* **Try it**:
From the line containing "Task: Click the F10 toolbar icon" through the last line of the entries, output the text exactly. Pictures stay out.

+ + + +

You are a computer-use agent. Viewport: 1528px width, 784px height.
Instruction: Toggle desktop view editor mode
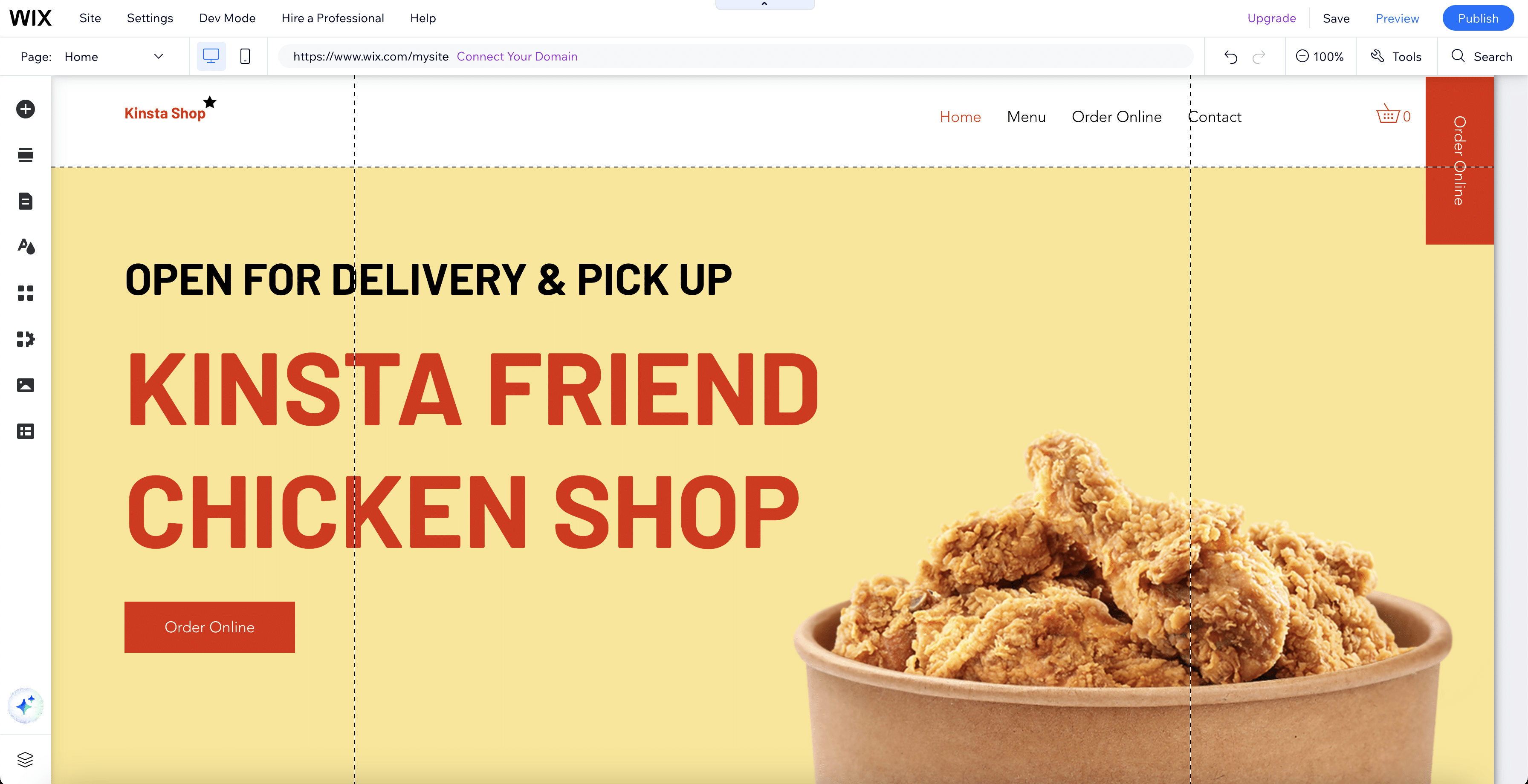211,56
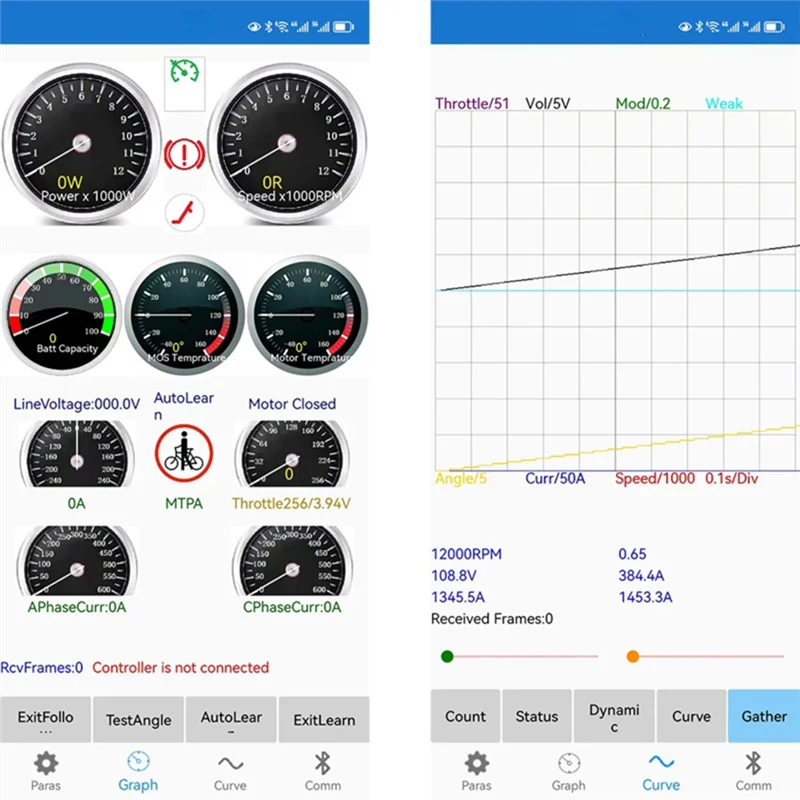Screen dimensions: 800x800
Task: Tap the Status button
Action: click(x=537, y=716)
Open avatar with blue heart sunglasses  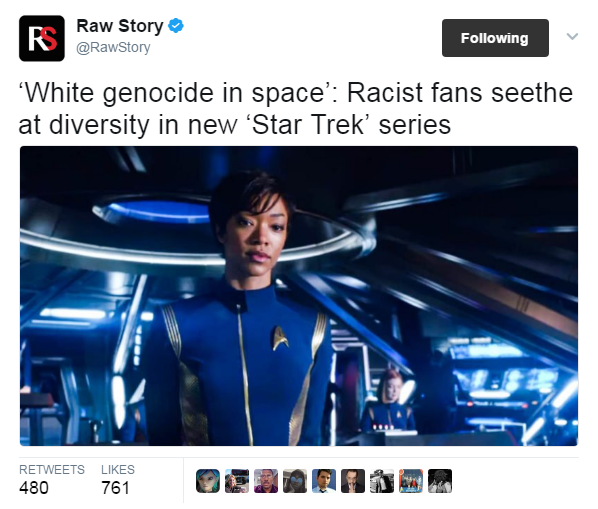[295, 481]
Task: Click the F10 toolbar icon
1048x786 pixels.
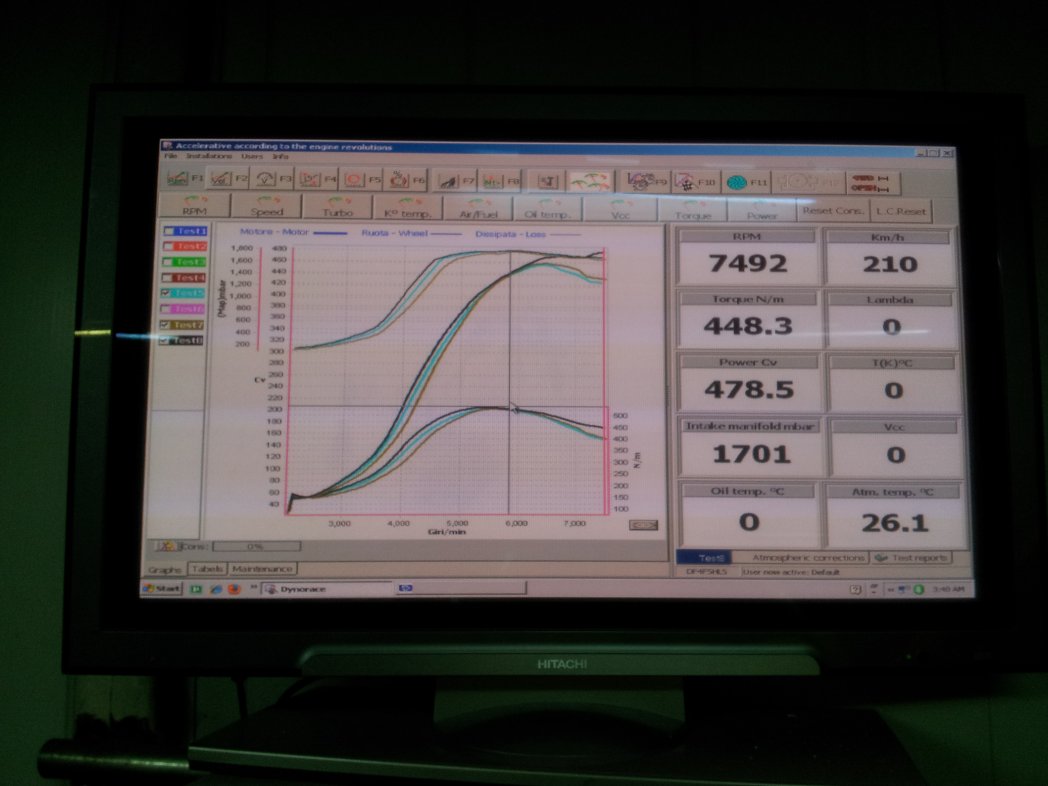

+ + + +

* **Finished task**:
Task: Click the F10 toolbar icon
1048x786 pixels.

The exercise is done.